Le château de Saulxures , dit Versailles vosgien ou le petit Versailles, construit sous le Second Empire de 1854 à 1861 sur les plans de l'architecte Charles Perron, est situé rue de la Gare, à Saulxures-sur-Moselotte dans les Vosges.

Château de Saulxures

Le château avec le site débroussaillé
Nom local Versailles vosgien
Type Palais
Architecte Charles Perron
Début construction 1854
Fin construction 1861
Propriétaire initial Jean-Thiébaut Géhin
Protection  Inscrit MH (1984)
Coordonnées 47° 56′ 51″ nord, 6° 46′ 04″ est[1]
Pays France
Anciennes provinces de France Duché de Lorraine
Région Grand Est
Département Vosges
Commune Saulxures-sur-Moselotte
Géolocalisation sur la carte : France
Géolocalisation sur la carte : Vosges

Sa construction a été commandée par Élisabeth Géhin, née Mathieu, veuve du premier industriel textile de la commune Jean-Thiébaut Géhin, durant l’âge d’or de l'industrie textile et l'expansion industrielle de cette partie des Vosges au XIXe siècle, en hommage à son mari prématurément disparu. Il est aujourd’hui à l’abandon et avait même été menacé de démolition.

Histoire

L'industrialisation de la vallée de la Moselotte est essentiellement marquée par Jean-Thiébaut Géhin, né en 1796 à Ventron. Il a en effet créé dès 1825, à Saulxures-sur-Moselotte, la première filature mécanique à moteur hydraulique de l'arrondissement de Remiremont[2] avant de disparaître prématurément à 46 ans, après avoir été maire et conseiller général du canton durant ses douze dernières années.

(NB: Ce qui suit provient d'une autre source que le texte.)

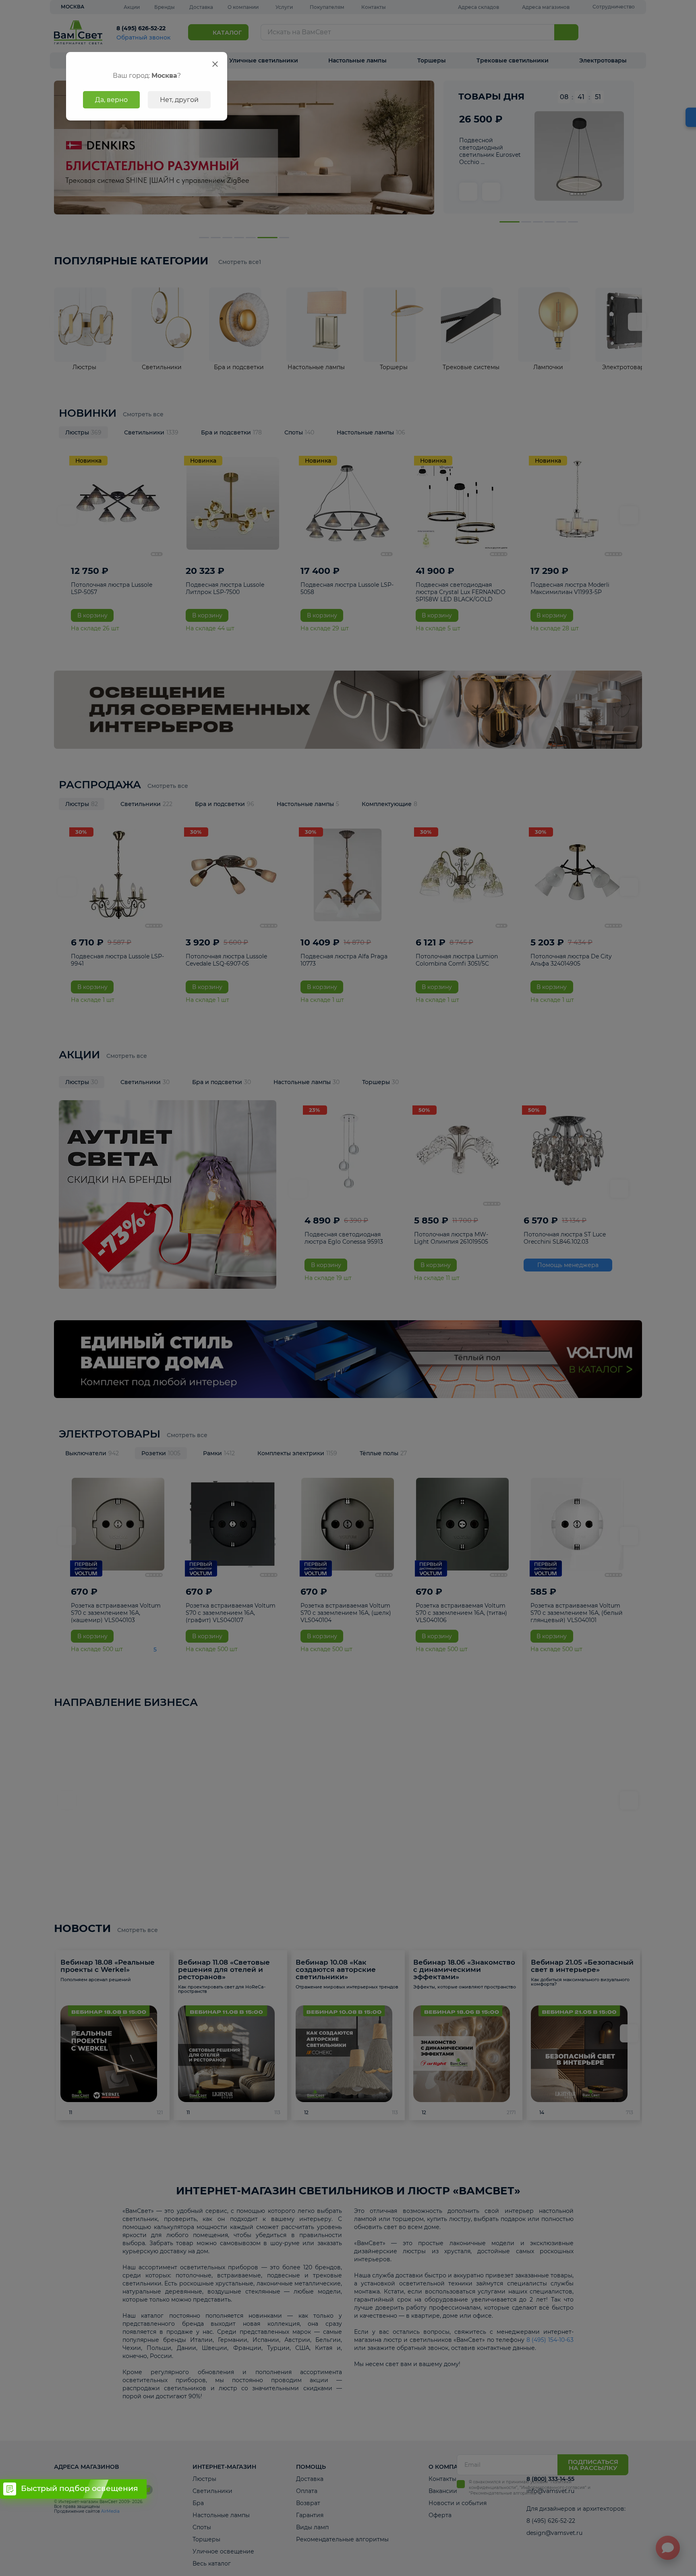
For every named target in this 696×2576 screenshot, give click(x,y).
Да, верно (111, 100)
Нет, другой (179, 100)
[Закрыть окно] (215, 64)
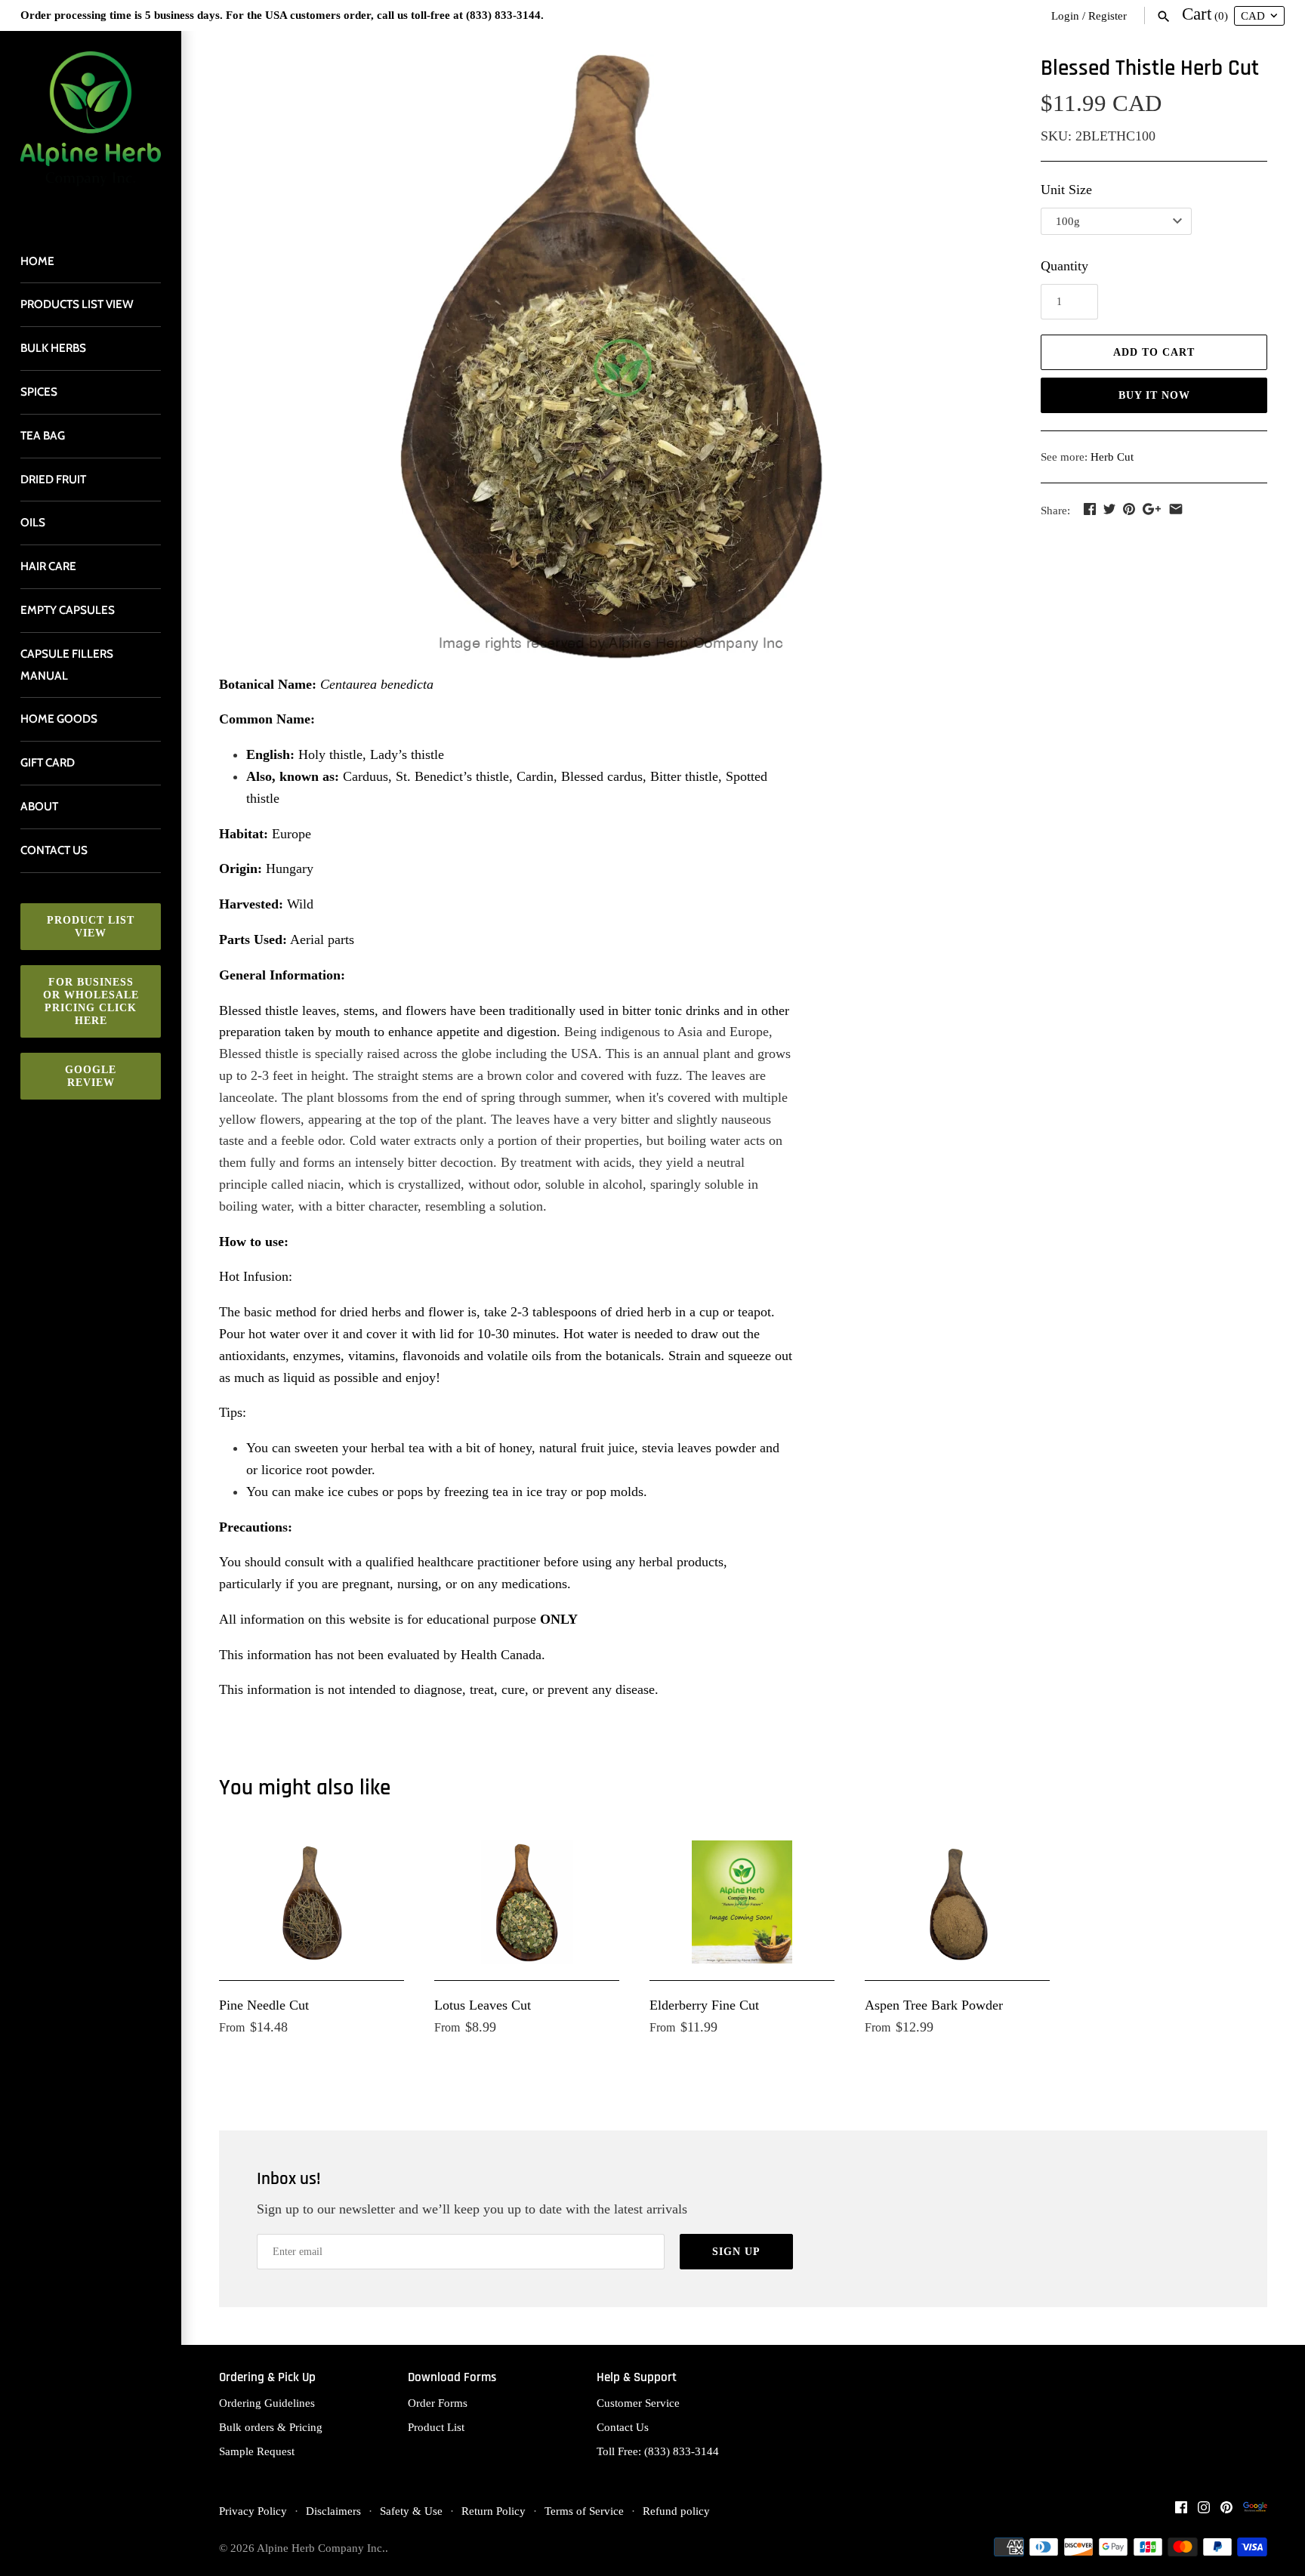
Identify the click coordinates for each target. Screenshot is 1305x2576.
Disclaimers (333, 2510)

La construction du château par sa veuve, Élizabeth Géhin[3], et le fait qu'elle ait dépensé pour cet ouvrage près de 2 000 000 de francs alors qu'en 1861, ses deux filatures avaient une valeur de 1 150 000 F et les deux tissages une valeur de 501 000 F constitue un témoignage de cette époque prospère du textile.

Jean Thiébaut Géhin était en effet considéré comme l'un des industriels ayant le plus contribué en France, par la beauté de la toile qu'il faisait fabriquer, à établir la réputation des calicots[4] des Vosges.

Architecture

Comme le rappelle l’association Les Amis du château de Saulxures-sur-Moselotte[5],[6], " Les dimensions, l’architecture et la décoration sont de grande qualité : parquet en marqueterie, larges cheminées en marbre de Carrare, escaliers somptueux, plafonds peints par Félix Haffner, sculptures multiples, tapisseries monumentales, rien n’avait été trop beau pour la construction de cet édifice de style Louis XV, réalisé par les plus grands artistes de l'époque.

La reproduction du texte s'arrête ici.